Along the way, innocence gave way to the hard facts of life, too. His face still draws tight and his muscles stiffen when he sings "If I Had a Rocket Launcher" -- which created a small musical ripple in the United States in 1984 and has recently been covered by U2.

It's the same absurd contradiction -- intense beauty, intense pain. He recalls visiting the Guatemalan refugee camps in southeast Mexico in 1983, and how the villagers would scatter, fearing for their lives, at the sound of helicopter blades rising behind the lush forests.
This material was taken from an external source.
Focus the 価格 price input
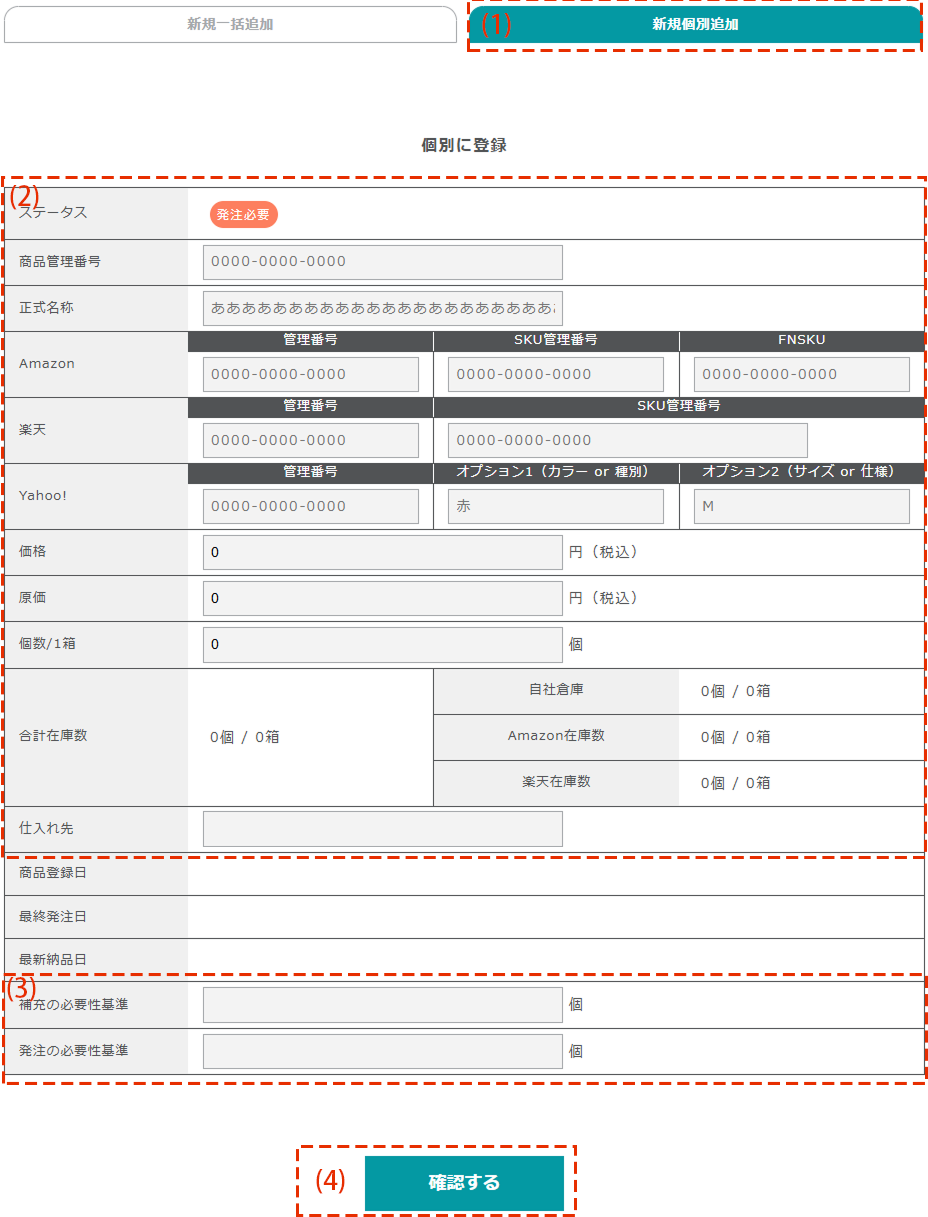 tap(382, 552)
"These people were dealing with this fear every day -- Guatemalan helicopters would fly over the camps, maybe drop a bomb on them, or some soldiers would kidnap some of the refugees, take them into the woods and chop them up," says Mr. Cockburn. "You know the scene at the end of the movie 'Apocalypse Now?' That's nothing compared to what I saw."
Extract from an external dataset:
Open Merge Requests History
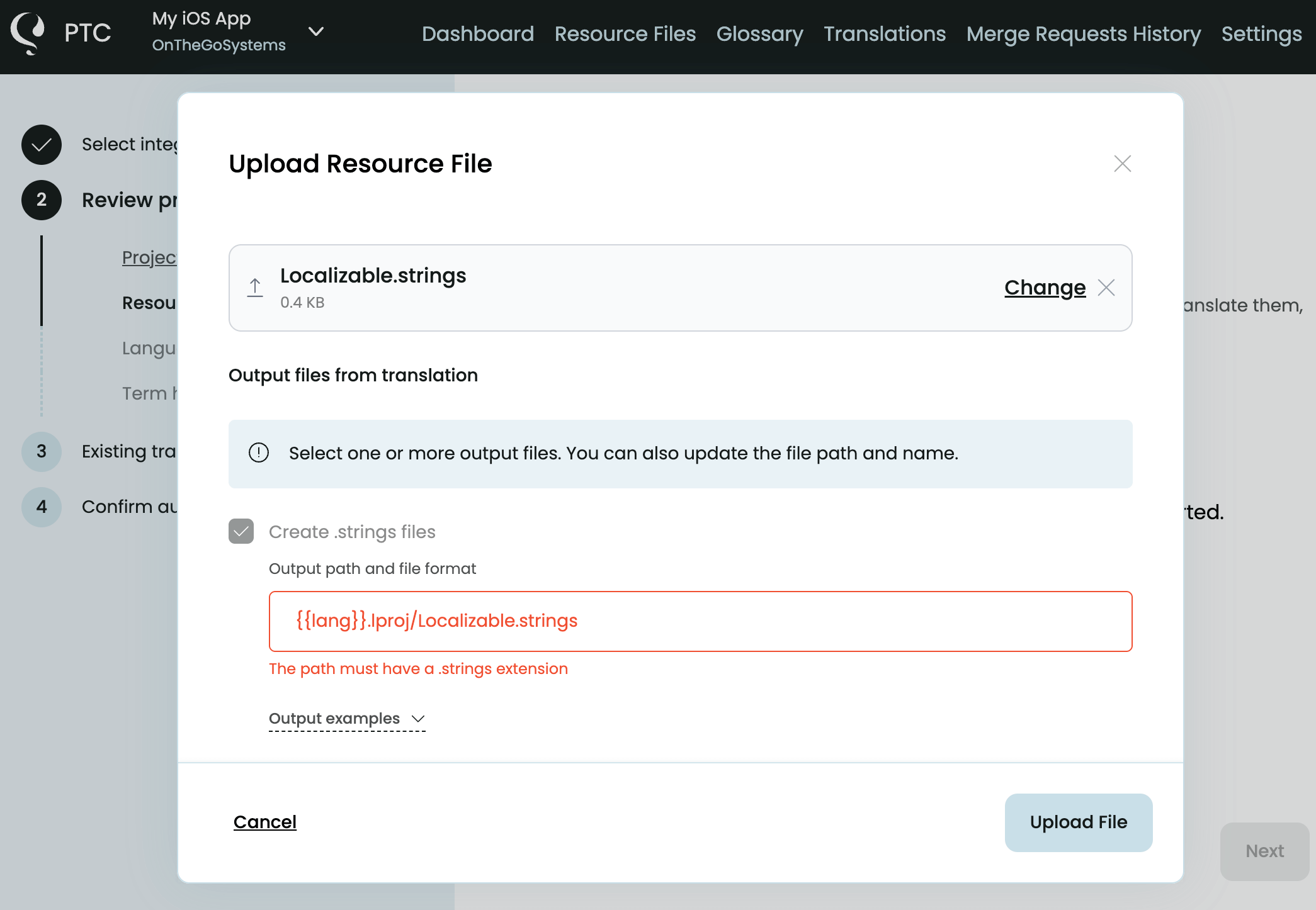 [1083, 34]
His experience in war-torn Mozambique inspired the same anger years later. "I was so enraged by what I saw there," he says. "You never knew where the Renamo guys (the principal insurgents in the country) were going to turn up next; they were vicious, vicious guys. The people were suffering so much. They were short of truck drivers and everything, and couldn't move anything over land. I was just mad enough to go, 'OK, give me an AK (assault rifle), and I'll ride shotgun for somebody.' But it was sort of a naive idea, really..."

"It was a very sad, very beautiful country. And it's still just like that."

Balancing his faith against these visions of dangerous times, Mr. Cockburn says he's often struck by a sense of insignificance. After all the travels, after all the meditation, he says, "I still don't know if I understand any more about people than I did before."

Perhaps, as a result, several songs on "Nothing But A Burning Light" are strikingly fluid, less urgent, more accepting of mystery. "Child of the Wind", the album's soothing closer, is an existentialism-tinged lullaby proposing that life's best roads are its most uncertain. "A Dream Like Mine", the album's opening cut, depicts a Native American daydream about "balance restored" in the future -- representing retribution, peace, and a return to the land.

"It's a funny thing," he says later. "Life is just so brief and transitory, so obviously a tiny part of something so immeasurably huge that we can't begin to grasp. On one hand, there's a sense that there's no time to waste, you've got to seize every moment. But on the other hand, there's also a complete inability to know what constitutes wasting time." He's laughing now. "So there you go!"

Before long, the man with the thick, gray hair and wire-rim glasses has mounted the stage at "Austin City Limits", stealing the hearts of an audience that, for the most part, is hearing him for the first time. The energy of live performance obviously pleases him -- he's a terrific guitar player who learned to hand pick from vintage blues records -- and his messages are not lost on this audience.

"Bruce's songs just blew me away," Rosanne Cash whispers with wide-eyed respect as the night comes to end. After 22 years and 21 albums, Bruce Cockburn feels that fine new feeling, once again, of what it's like not to be a secret any longer.